Online reputation is a top-of-mind concern for executives these days, and with good reason. The costs and consequences of everything from a data breach to a negative story going viral are significant — and in some cases, can be severe and lasting. Indeed, Target is still feeling the financial effects of the massive 2013 hack to its payment card Point-of-Sale system, and who knows how long it will take for Pepsi to get completely out from under the catastrophic Kendall Jenner-protest ad (if there is a paradoxical silver lining here, according to WIRED the ad was so universally reviled, that it actually unified the Internet — which is no small feat indeed).
However, while online reputation management has emerged as a top strategic priority, the fact remains that most businesses are not effectively fortifying some areas of the threat surface; not because they are trying to cut corners or save money, but frankly, because they aren’t aware that these vulnerabilities exist; that is until something awful happens, and they’re forced into frenetic (and expensive) damage control mode. That’s the bad news.
The good news is that if you suspect that you’re among these vulnerable businesses — or if you flat out concede that you are — then you don’t have to brace for impact and hope for the best. Instead, you can be proactive by targeting and fortifying three key areas that are probably not on the radar screen, but absolutely need to be:
1. Social Media and Web Points-of-Presence
According to social media governance firm Brandle, a point-of-presence is any place on the web or social media in which a company, brand, person or group is represented. This includes corporate-owned properties, as well as those created by customers and other community members (e.g. Facebook pages, Twitter accounts, blogs, discussion groups, etc.).

##########

● **What this exercise asks**:
#1 In the online reputation passage, how does the firm Brandle define a point-of-presence?
#2 Continue the online reputation passage from the point where it ends.

##########

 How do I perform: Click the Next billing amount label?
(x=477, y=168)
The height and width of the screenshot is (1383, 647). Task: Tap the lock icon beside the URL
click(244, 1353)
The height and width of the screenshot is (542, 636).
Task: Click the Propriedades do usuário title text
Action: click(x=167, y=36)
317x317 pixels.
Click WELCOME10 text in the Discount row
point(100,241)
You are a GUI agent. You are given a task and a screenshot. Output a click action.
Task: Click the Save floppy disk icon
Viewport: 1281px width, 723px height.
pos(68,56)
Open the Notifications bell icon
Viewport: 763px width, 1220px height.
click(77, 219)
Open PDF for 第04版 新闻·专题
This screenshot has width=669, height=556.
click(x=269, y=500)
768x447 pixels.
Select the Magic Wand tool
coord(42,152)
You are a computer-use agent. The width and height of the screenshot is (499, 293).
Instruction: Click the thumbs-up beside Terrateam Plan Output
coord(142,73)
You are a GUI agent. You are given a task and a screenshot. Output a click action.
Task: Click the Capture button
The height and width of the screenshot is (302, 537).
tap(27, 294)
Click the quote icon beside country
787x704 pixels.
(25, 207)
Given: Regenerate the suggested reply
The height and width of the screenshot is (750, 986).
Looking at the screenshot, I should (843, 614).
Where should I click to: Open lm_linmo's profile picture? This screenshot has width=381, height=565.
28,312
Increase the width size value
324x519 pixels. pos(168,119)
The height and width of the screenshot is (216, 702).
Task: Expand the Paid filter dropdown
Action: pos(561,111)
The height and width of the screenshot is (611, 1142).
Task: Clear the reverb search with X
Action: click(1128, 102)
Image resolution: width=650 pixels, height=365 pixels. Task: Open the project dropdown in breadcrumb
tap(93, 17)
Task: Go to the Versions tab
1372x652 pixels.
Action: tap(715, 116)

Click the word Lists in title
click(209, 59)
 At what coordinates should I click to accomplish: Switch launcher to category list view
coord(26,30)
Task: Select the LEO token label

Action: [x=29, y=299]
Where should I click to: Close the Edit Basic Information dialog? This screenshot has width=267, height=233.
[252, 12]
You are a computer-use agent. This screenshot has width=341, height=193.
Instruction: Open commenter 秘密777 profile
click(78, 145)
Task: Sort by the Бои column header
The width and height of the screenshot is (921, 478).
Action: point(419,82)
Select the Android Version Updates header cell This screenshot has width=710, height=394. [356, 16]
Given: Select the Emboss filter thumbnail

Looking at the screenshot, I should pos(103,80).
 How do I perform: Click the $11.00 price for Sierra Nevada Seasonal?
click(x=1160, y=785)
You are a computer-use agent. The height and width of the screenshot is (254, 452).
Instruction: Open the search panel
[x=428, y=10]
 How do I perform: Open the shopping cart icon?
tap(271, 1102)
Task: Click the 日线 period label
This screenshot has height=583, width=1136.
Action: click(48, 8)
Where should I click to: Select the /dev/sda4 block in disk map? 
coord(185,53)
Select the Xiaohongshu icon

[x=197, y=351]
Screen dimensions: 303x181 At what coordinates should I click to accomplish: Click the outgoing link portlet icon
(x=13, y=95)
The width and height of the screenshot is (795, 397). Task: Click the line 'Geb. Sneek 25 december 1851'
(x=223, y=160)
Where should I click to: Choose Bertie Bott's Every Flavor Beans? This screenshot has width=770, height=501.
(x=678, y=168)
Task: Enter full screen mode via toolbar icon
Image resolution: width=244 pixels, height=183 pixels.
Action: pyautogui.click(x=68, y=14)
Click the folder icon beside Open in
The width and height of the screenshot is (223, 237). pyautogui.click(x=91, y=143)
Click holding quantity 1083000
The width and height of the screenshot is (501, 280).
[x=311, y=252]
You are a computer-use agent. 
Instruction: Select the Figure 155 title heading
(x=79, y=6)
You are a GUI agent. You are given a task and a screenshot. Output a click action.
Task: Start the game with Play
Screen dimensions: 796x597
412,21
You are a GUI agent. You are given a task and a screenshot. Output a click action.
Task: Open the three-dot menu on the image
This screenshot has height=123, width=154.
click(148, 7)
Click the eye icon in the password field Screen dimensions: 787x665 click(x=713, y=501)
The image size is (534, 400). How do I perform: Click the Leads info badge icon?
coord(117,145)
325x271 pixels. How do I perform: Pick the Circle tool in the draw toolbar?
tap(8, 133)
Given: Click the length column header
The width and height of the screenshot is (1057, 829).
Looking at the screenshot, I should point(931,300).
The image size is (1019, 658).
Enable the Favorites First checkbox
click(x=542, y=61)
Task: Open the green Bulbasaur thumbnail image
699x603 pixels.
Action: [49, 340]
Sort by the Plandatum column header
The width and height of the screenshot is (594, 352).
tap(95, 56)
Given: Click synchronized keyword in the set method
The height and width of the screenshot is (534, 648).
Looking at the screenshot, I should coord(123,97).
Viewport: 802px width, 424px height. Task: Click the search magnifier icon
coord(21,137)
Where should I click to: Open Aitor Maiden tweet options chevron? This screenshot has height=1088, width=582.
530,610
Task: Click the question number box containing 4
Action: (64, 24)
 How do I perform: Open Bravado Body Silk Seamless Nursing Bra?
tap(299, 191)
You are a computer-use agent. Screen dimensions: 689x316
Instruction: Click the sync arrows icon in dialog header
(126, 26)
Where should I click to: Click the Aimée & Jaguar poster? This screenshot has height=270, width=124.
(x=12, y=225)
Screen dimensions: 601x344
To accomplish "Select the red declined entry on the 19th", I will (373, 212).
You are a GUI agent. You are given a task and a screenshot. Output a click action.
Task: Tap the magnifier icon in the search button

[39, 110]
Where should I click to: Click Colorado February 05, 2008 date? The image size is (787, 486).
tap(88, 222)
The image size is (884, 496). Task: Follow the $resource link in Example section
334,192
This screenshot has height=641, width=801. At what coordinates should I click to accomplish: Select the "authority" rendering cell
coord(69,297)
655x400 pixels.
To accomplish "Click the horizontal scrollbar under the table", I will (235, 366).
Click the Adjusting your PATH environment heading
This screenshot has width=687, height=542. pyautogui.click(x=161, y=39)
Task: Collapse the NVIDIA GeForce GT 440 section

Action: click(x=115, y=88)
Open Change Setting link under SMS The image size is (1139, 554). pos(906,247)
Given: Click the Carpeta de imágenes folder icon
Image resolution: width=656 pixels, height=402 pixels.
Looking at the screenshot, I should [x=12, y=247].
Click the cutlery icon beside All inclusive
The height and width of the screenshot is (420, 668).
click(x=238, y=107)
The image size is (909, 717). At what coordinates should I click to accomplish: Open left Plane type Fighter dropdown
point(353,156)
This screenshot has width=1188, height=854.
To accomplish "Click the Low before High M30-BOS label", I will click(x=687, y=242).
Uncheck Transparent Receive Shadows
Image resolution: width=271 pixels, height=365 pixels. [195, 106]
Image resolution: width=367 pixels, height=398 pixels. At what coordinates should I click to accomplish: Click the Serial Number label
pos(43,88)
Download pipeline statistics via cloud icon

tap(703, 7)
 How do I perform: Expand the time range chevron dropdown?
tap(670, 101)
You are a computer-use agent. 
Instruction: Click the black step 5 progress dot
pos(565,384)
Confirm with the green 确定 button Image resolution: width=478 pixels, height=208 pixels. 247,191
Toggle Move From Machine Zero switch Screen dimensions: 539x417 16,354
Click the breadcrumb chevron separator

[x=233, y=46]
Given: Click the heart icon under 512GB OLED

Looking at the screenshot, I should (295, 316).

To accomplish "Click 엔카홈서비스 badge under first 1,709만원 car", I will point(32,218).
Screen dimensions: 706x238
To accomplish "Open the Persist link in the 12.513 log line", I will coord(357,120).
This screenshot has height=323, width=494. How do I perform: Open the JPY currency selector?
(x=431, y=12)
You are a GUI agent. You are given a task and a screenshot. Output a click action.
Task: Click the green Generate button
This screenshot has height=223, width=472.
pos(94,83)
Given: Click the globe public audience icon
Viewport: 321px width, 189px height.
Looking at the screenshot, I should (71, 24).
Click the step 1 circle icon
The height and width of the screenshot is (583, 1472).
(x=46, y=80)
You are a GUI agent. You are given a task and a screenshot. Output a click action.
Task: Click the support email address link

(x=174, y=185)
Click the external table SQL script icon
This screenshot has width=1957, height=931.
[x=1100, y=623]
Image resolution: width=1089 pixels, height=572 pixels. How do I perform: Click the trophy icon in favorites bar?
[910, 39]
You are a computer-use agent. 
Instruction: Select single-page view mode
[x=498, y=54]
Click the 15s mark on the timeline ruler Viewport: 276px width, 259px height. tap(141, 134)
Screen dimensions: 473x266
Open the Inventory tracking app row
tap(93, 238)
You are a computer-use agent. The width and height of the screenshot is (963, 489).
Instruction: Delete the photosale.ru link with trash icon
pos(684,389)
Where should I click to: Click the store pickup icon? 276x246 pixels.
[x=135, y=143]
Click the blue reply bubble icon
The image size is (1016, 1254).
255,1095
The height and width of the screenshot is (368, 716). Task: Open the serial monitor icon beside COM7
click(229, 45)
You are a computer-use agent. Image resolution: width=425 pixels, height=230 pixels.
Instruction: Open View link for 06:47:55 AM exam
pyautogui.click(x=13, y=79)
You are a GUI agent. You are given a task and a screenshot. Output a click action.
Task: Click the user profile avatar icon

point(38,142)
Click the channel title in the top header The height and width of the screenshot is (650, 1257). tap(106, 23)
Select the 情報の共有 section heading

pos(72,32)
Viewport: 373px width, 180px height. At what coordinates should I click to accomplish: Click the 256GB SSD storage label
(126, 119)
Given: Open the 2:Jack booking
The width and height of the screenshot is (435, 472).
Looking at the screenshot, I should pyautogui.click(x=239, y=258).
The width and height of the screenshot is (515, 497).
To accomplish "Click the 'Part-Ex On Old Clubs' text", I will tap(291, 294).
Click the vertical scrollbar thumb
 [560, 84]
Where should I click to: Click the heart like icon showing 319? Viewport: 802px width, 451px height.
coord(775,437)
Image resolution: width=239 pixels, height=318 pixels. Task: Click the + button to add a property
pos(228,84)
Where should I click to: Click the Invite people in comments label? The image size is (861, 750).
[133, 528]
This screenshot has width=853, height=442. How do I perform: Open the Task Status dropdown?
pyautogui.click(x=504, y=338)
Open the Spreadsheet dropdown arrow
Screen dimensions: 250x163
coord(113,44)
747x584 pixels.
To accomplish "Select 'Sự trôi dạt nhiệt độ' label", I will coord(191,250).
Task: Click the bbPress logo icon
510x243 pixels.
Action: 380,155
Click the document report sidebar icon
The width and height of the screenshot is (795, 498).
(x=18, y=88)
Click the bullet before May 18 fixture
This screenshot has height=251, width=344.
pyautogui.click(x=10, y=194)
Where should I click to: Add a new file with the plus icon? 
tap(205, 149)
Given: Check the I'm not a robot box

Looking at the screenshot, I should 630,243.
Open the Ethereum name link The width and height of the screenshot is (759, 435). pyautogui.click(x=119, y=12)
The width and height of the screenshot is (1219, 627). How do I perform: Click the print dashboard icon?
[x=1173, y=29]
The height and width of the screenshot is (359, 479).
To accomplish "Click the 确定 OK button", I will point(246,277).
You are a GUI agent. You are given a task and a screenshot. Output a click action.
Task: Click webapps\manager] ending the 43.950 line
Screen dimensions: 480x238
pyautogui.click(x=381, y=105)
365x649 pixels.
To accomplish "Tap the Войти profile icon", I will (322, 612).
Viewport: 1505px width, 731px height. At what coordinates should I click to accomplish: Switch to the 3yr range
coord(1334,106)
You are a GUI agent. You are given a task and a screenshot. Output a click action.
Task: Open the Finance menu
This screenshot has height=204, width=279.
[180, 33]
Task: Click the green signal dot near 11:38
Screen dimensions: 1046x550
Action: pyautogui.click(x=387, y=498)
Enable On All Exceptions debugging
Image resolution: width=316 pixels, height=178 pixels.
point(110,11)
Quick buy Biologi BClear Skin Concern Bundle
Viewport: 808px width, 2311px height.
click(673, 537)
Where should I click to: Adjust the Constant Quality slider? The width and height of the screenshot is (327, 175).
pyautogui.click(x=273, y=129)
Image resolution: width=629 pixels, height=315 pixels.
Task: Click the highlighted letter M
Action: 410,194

##########

● **Task-by-task results**:
#1 Any place on the web or social media in which a company, brand, person or group is represented.

#2
The first step is to discover where all of these points-of-presence are — which may sound fairly simple, but there’s a good chance that your web and social media footprint is much wider and deeper than you realize; especially if you’re been in business for a few years. Next, you need to organize them into those you want to keep vs. those you want to shut down (if you own them) or neutralize (if you don’t). Then, you want to assign ownership to appropriate teams and departments, and finally you want to continuously monitor the existing inventory plus hunt for new entrants (they grow like weeds).
2. Your Workforce
Employees can be — and usually are — a weak link in the online reputation management chain. And we’re not just talking about disgruntled rogue workers who have an axe to grind. The vast majority of employee-triggered data breaches and intelligence leaks (e.g. potential mergers, secret product developments, etc.) are shared by employees who are not seeking any personal gain or have been compromised by bad actors, but are simply making mistakes that can’t be undone. Once it’s out there, it’s out there.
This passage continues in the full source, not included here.